Только осенью Репин принимается за «Садко». Он, вероятно, окончательно забросил бы эту затею, давно ему опостылевшую, если бы она неожиданно не превратилась в твердый официальный заказ. Пока Исеев уверял, что Академия возьмет картину, пока Боголюбов, с его же слов ручался, что вел. князь Владимир купит ее непременно, — это было все еще недостаточно определенно. Но когда Боголюбов приехал в Вёль и привез прямой заказ наследника, которого он только что видел, — это уже было реально, и приходилось засаживаться за работу.
Что мог сделать Репин при создавшейся обстановке? Как ни противно было ему именно теперь начинать новую картину на чистом холсте — ибо угольный контур начатой два года назад вещи его ни с какой стороны не удовлетворял и он его все равно собирался «смахнуть», как ни дико! было надевать на себя славянофильский костюм, теперь, когда он был так оппозиционно настроен против всяческих «диких организмов», — Репин засаживается за заказ, смутно предчувствуя, что из этого ничего путного не выйдет. Он все время проводит в библиотеке, где подбирает материал, прося и Стасова помочь ему присылкой названий книг и атласов «микроскопического и морского мира»{160}. Только в конце октября он приступает к работе над этюдами с натуры для картины.
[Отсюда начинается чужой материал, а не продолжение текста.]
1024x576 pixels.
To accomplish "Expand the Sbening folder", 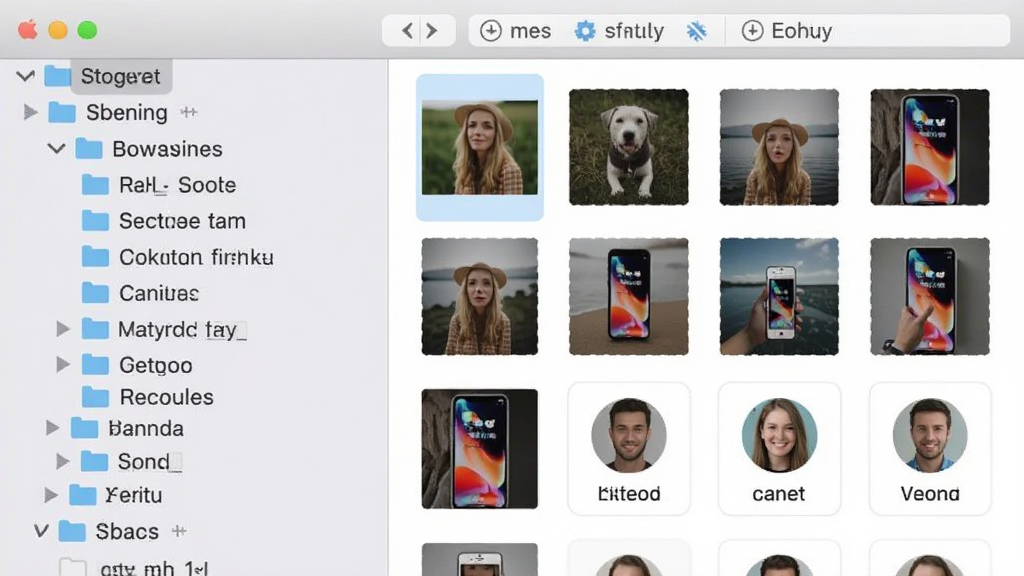I will (30, 112).
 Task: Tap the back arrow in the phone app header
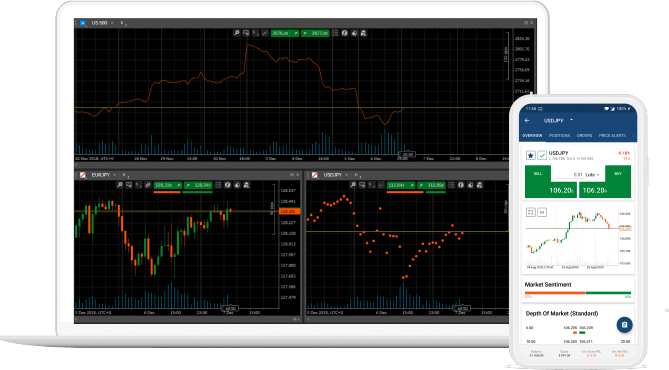(x=527, y=120)
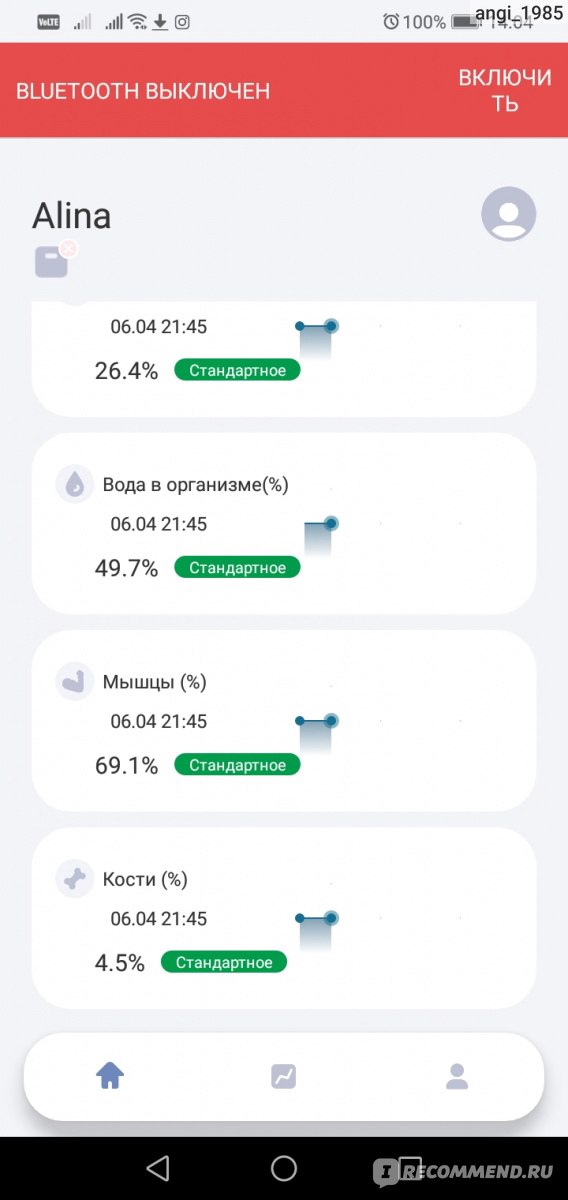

Но самую композицию он все время несколько видоизменяет, о чем ясно говорят сохранившиеся эскизы{161}.
С января до июня 1876 г. он работает над «Садко», посвящая Стасова во все детали работы, но все это были только попытки искусственно возбудить у себя давно пропавший аппетит к нудному заказу{162}. Он наконец не выдерживает и с болью в сердце делает Стасову последнее признание.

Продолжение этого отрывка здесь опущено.